Revenge, darling, I imagine Nigella’s wise words, is only useful to get you started. If
you’ve given in to it, you may spoil the taste of every cake you bake from now on.
“Nigella.” I need her to listen to me. “It’s all about revenge. I can’t separate the two. Not now. I am the Cake Princess because I’ve set Will up.”
Cinderella’s fairy godmother warned her about midnight …
“But Cinderella was trying to get Prince Charming. I am trying to get rid of a frog. Evil Will.”
Darling … her voice persists in my brain.
“Enough, Nigella. I am in charge. Stop.” I command it and it is done. As if I were a real princess. I survey my ingredients and implements: white and pink bowls of measured flour, sugars, baking soda, baking powder, eggs, melted unsweetened chocolate, and buttermilk. Metal mixing bowls, whisks in two different sizes, the mixer with the paddle attached, a pink spatula, my prepared cake pans, and, finally, my pink gloves.
I stretch my pink dishwashing glove, trimmed in fur over my fingers. It’s crafted from materials I found in the hardware and scrapbooking store. Shimmery stick-on letters spell CAKE on one glove and PRINCESS on the other. I press the record button on the camcorder and rush to the stove. I turn the knob slowly to 350 degrees. The shot over, I run back, rewind, check it. Nope. Not perfect. I have to do four takes to get it right.

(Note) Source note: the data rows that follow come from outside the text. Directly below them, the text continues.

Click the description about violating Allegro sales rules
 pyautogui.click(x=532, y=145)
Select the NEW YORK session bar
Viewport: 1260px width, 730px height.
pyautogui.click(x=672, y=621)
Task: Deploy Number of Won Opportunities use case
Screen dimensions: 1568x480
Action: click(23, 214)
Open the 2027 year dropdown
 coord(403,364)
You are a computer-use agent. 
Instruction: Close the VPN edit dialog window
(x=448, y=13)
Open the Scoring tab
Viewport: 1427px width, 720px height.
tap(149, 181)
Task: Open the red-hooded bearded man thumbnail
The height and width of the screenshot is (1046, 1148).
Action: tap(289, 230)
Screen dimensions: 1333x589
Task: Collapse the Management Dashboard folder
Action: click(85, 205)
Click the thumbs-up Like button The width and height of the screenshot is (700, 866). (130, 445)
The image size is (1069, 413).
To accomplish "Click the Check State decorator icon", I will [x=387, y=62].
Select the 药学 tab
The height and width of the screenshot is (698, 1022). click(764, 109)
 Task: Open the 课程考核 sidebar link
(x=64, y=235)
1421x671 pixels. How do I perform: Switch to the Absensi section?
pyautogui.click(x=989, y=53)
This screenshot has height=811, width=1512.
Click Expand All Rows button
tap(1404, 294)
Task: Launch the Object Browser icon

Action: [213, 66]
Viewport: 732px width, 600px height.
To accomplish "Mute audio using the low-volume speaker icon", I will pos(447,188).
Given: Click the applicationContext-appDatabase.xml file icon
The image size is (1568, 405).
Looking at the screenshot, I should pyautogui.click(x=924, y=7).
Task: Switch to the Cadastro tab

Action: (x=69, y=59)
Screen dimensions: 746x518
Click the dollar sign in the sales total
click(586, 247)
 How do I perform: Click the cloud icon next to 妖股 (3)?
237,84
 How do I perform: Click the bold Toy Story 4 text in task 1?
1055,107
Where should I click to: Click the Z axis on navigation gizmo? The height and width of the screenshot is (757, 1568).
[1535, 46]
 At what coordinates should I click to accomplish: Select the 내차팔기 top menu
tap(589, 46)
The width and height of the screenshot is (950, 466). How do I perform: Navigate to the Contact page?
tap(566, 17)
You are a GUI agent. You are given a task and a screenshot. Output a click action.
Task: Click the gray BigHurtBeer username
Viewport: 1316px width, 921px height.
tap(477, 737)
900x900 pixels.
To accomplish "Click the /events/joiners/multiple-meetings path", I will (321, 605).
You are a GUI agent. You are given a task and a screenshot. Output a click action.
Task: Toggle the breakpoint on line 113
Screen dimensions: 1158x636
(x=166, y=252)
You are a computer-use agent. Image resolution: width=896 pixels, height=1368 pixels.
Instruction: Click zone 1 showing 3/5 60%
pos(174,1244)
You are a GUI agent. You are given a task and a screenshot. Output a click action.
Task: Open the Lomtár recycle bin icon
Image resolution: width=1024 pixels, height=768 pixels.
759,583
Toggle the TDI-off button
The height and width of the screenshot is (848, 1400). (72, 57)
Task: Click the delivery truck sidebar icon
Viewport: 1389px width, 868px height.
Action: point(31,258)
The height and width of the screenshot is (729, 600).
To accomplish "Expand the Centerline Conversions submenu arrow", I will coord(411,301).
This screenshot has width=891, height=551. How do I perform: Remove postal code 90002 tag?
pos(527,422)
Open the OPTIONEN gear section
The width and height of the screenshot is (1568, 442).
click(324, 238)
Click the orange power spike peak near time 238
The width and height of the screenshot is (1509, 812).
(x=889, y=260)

I set up for the second shot: the whisk is in the gloved hand. Hold it upright. Two seconds. Whisk. Ten seconds. Eggs blend. I lift the glass cup toward the camera, showing off the beaten eggs. Drop the whisk back in the measuring cup. Take off the pink glove. I race to the camera and press pause. I rewind fifteen seconds. Play.
It’s not perfect. You can see my arm, and I’ve stuck my other hand in the picture, and I’ve forgotten to put on the second pink glove. I rewind. Pull on the gloves. Move to record. Again. Again. Again.
On my fifth take I whisk vigorously to add more action in the shot. I lift the measuring cup. The shot is finished. The take is perfect until the view of the eggs: black strings from the faux fur trail through the lemony goo.